* Material provided *
══════════

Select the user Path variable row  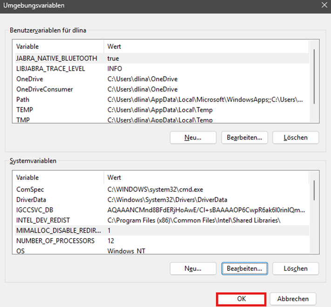23,99
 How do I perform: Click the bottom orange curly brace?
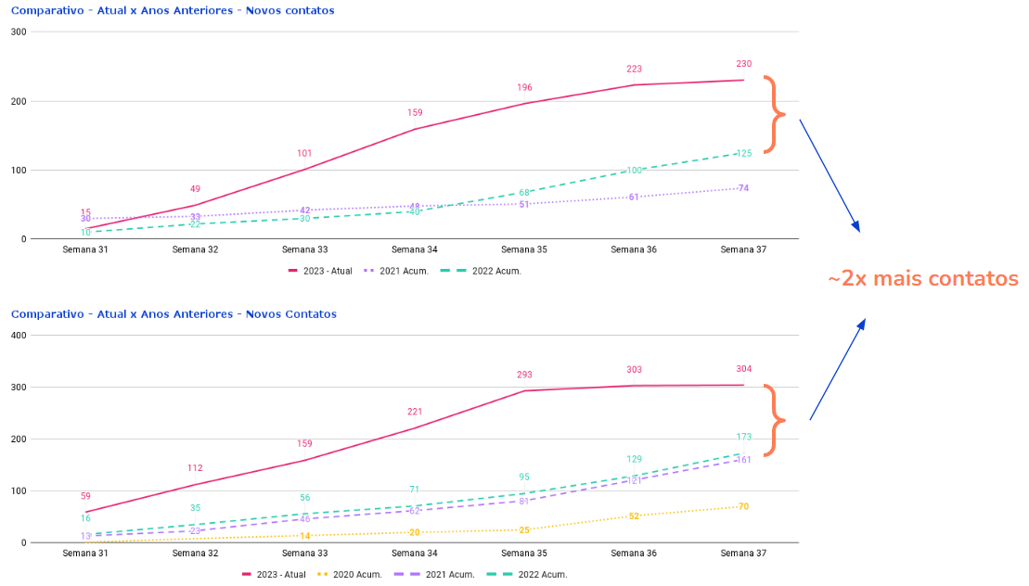(x=774, y=421)
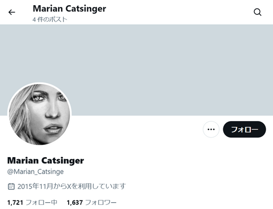Screen dimensions: 273x209
Task: Click the calendar icon beside join date
Action: coord(11,186)
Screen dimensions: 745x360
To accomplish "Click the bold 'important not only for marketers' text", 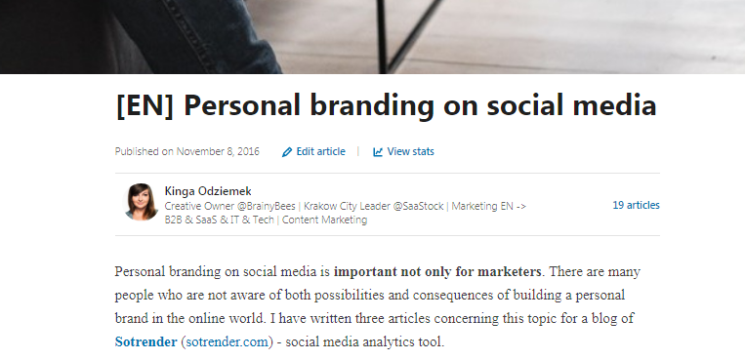I will [x=437, y=271].
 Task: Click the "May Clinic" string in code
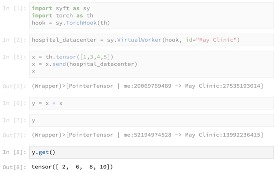click(x=216, y=40)
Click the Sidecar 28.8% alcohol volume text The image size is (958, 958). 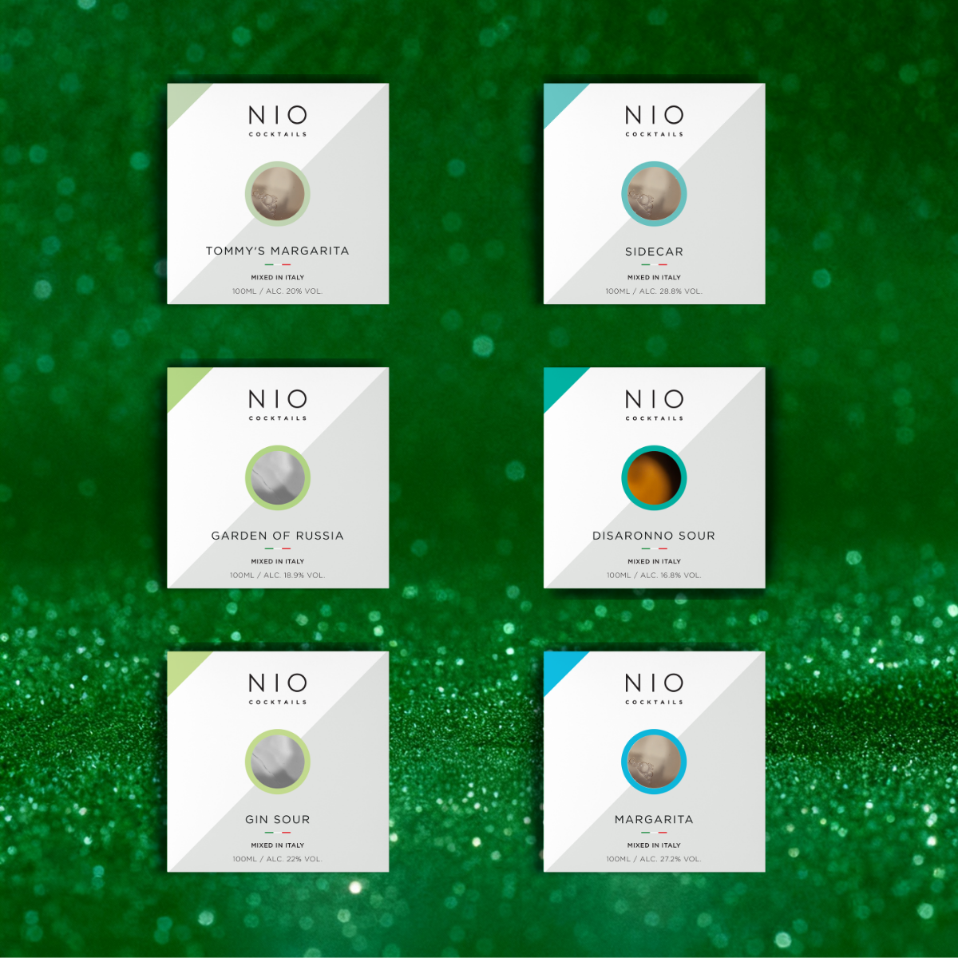(654, 291)
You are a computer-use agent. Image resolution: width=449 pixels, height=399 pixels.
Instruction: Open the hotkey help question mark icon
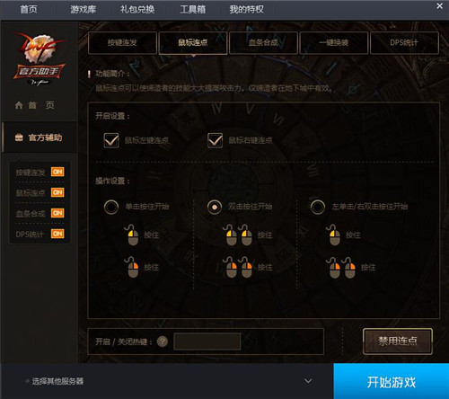tap(163, 341)
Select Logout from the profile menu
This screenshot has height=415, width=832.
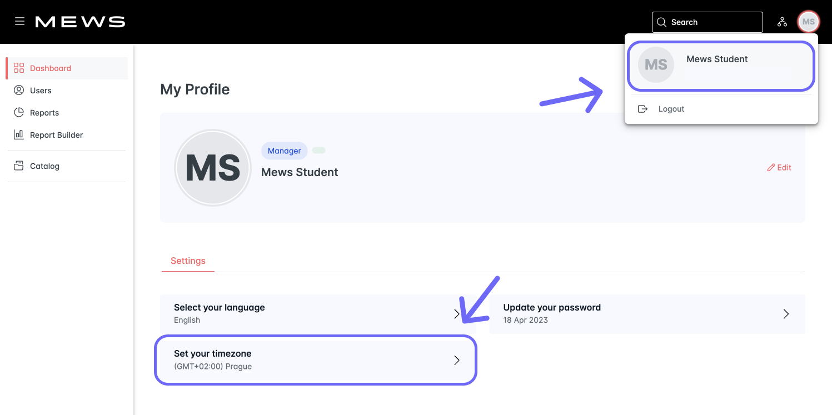671,108
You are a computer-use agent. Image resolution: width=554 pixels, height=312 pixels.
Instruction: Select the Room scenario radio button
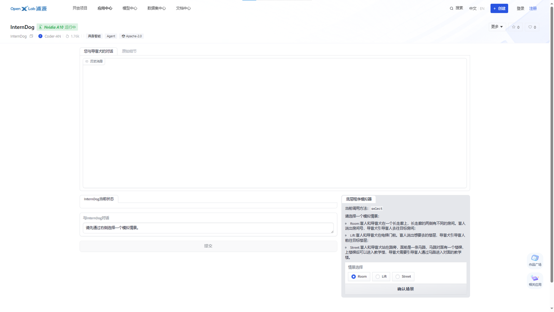point(354,276)
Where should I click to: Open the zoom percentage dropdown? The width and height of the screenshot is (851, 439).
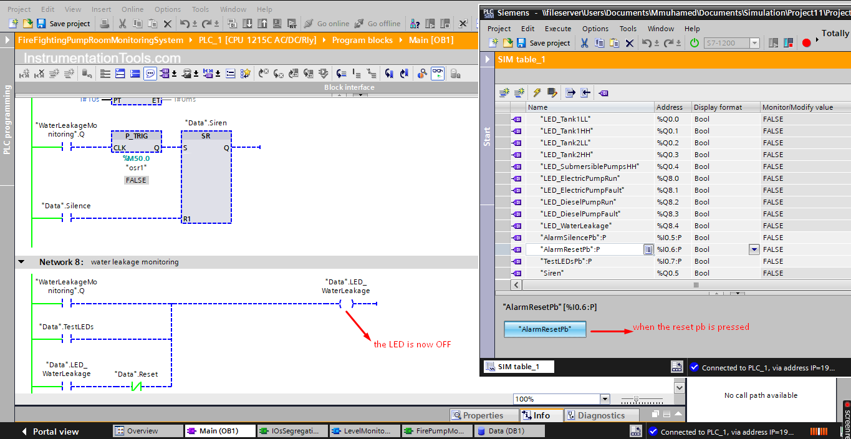click(604, 399)
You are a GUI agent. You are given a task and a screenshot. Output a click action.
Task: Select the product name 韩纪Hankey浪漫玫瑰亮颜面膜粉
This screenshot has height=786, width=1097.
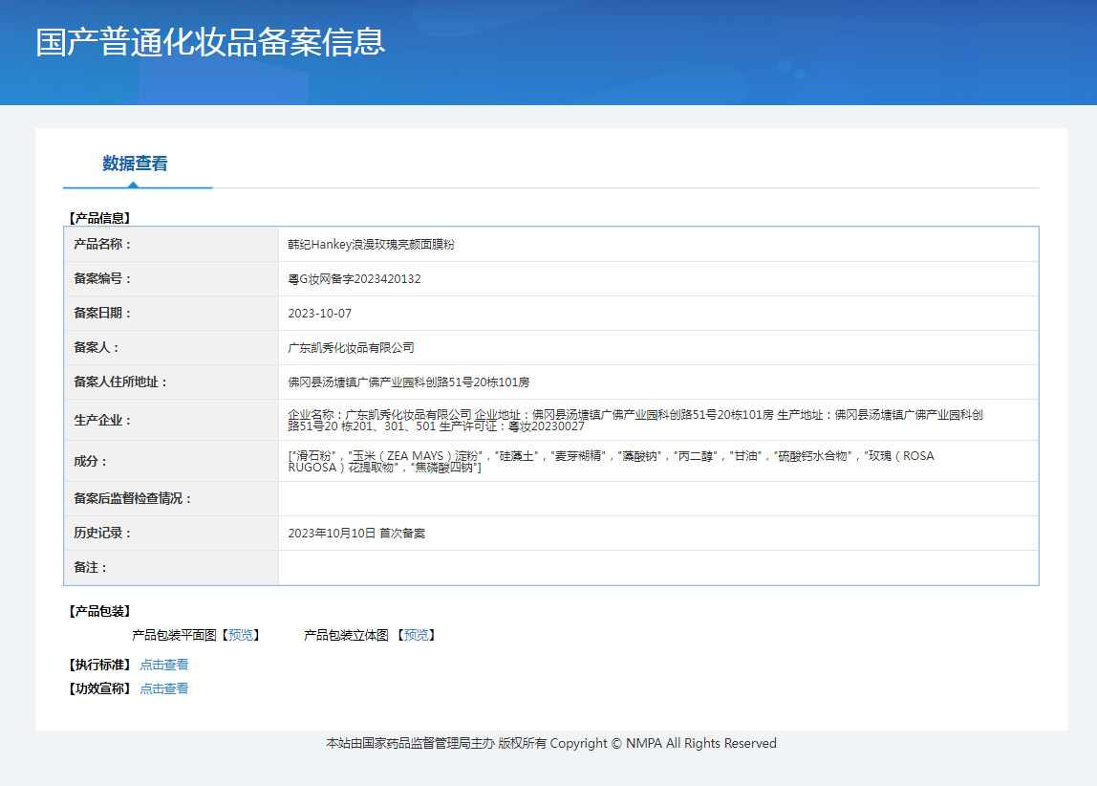(371, 245)

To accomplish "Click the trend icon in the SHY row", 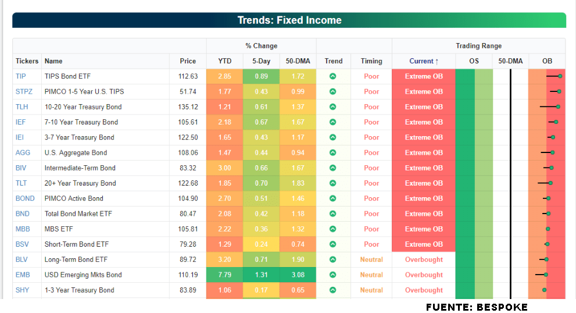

══════════

* To do *
Note each line of the entries that has "computer" in it, and copy those lines.

* Exercise response *
You are a computer-use agent. Image resolution: width=449 pixels, height=399 pixels.
You are a computer-use agent. Image resolution: width=554 pixels, height=312 pixels.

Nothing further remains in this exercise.